How can I find out how many lines a text file contains without viewing it?

Indeed there is. It is called wc, originally for word count, I believe, but it can do lines, words, characters, bytes (and with some implementations, the length in bytes of the longest line or the display width of the widest one). The -l option tells it to count lines (in effect, it counts the newline characters, so only properly delimited lines):

wc -l mytextfile

Or to only output the number of lines:

wc -l < mytextfile

(beware that some implementations insert blanks before that number).

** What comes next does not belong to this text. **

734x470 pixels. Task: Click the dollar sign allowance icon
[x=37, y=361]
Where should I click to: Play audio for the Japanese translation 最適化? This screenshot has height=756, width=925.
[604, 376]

Another option would be to use grep to find the number of times a pattern is matched:

grep --regexp="$" --count /path/to/myfile.txt

In this example,

  • $ is an expression that evaluates to a new line (enter button is pressed)
  • --count suppresses normal output of matches, and displays the number of times it was matched.
  • The /path/to/myfile.txt is pretty obvious, I hope :)

EDIT: As mentioned by @hesse in the comments, this can be shortened to

grep -c $ path/to/file

Which would also make it standard and portable to non-GNU grep implementations.


I would also add that it is quite easy to do this in pure awk if you, for some reason, wished to not use wc.

$ awk 'END { print NR }' /path/to/file

The above prints the number of records (NR) present in the file at /path/to/file.

Note: unlike wc, this will not print the name of the file. So, if you only wanted the number, this would be a good alternative to cat file | wc -l.